Diğer taraftan Platform, Doyran Enerji A.Ş.’nin, DSİ ile ‘su kullanım hakkı’ anlaşması yaparak bölgedeki bütün sular üzerinde 49 yıllık kullanım hakkına sahip olacağına dikkat çekiyor.
Bu da HES’e su yetmediğinde havza içinde bulunan büyük küçük bütün su kaynaklarına el koyma hakkına sahip olacağı anlamına geliyor.

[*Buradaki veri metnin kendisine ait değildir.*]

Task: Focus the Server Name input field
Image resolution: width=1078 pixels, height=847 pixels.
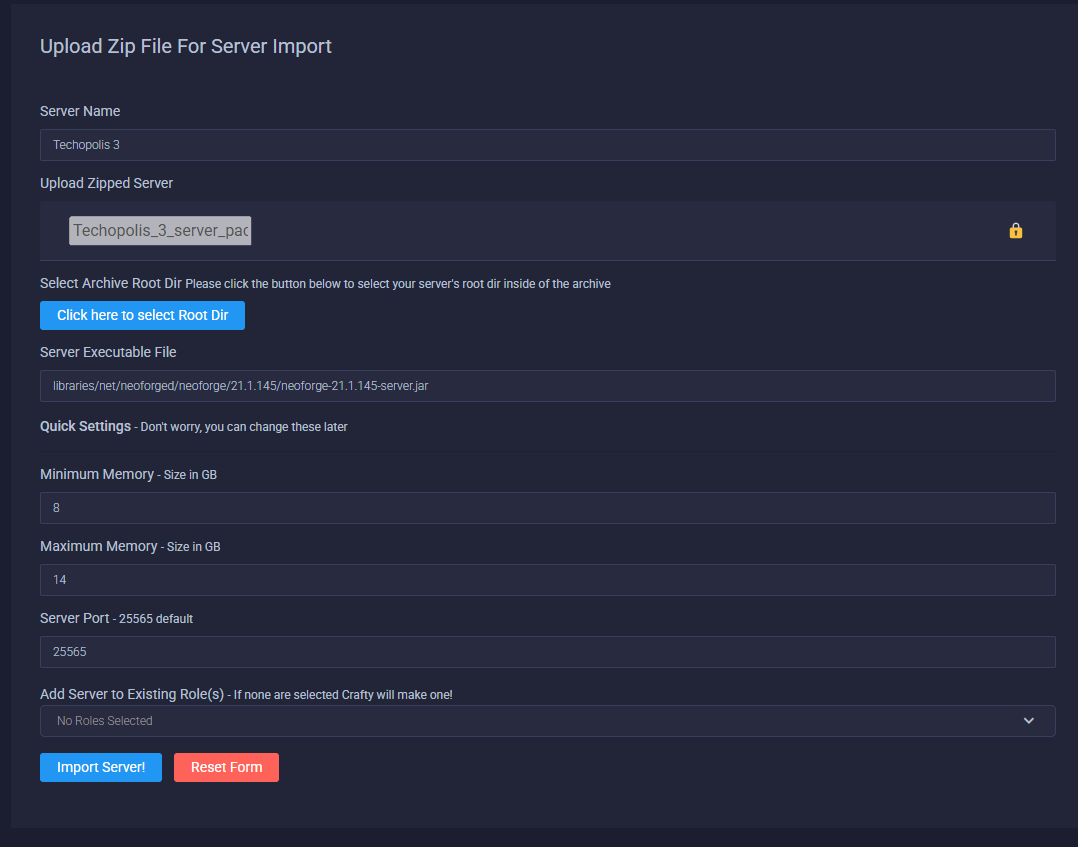Action: pos(547,145)
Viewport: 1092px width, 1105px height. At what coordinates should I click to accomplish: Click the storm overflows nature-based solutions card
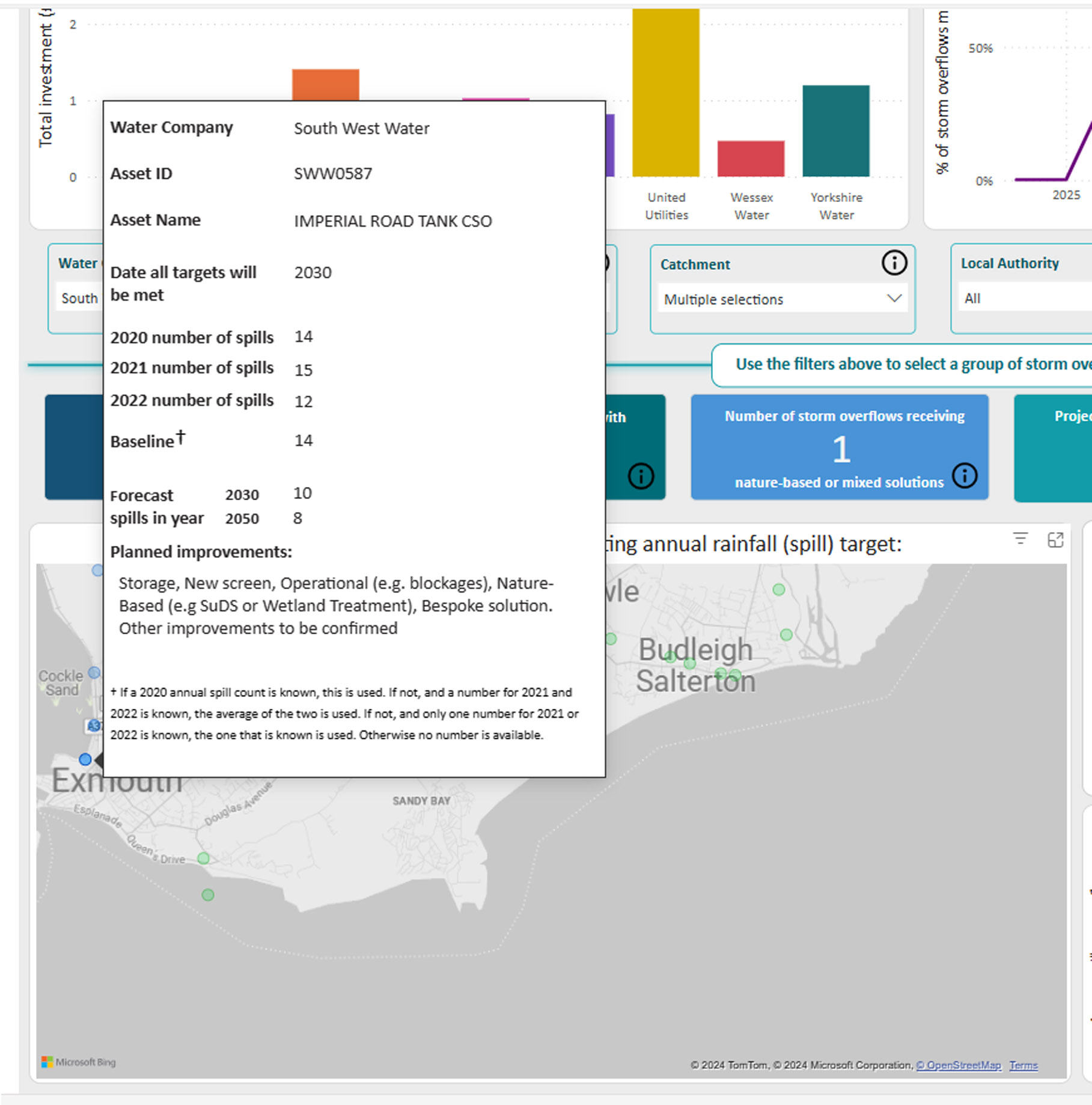(839, 447)
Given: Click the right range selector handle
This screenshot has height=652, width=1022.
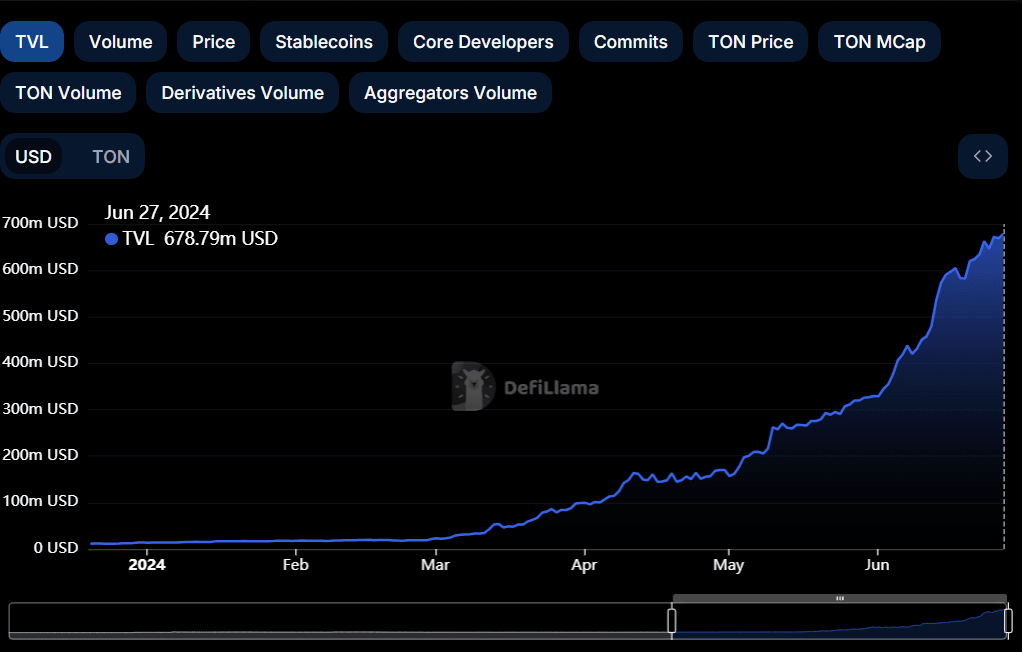Looking at the screenshot, I should click(1008, 620).
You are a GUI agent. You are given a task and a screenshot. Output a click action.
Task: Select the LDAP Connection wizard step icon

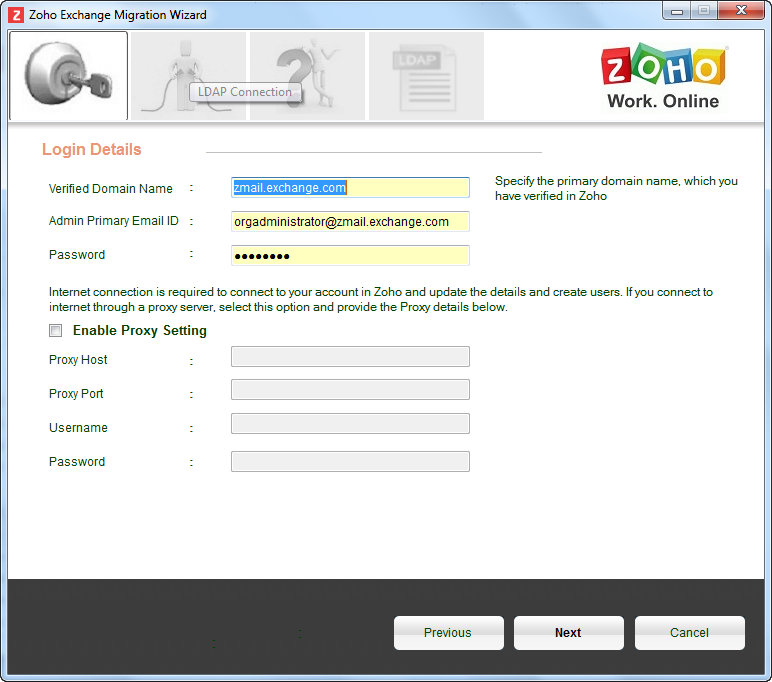[188, 76]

Platform’un vurguladığı diğer bir konu da bölgedeki kaya tırmanışı turizminin olumsuz etkileneceği. Platform üyelerinden, aynı zamanda kendisi de bir kamping tesisi işleten Çağla Nur İnan, özellikle de yabancı turistin kışın Antalya’ya gelmesinin tek nedeninin kaya tırmanışı olduğunu söylüyor.
Bölgenin yıl içinde 25 bin yerli ve yabancı tırmanış sporcusunu ağırladığını söyleyen İnan, “Doyran ve Geyikbayırı’nda pek çok tırmanış rotası mevcut. Buna bağlı olarak kamping gibi pek çok sektör de gelişmiş durumda. HES projesindeki borular ise tam olarak rotaların altından geçiyor.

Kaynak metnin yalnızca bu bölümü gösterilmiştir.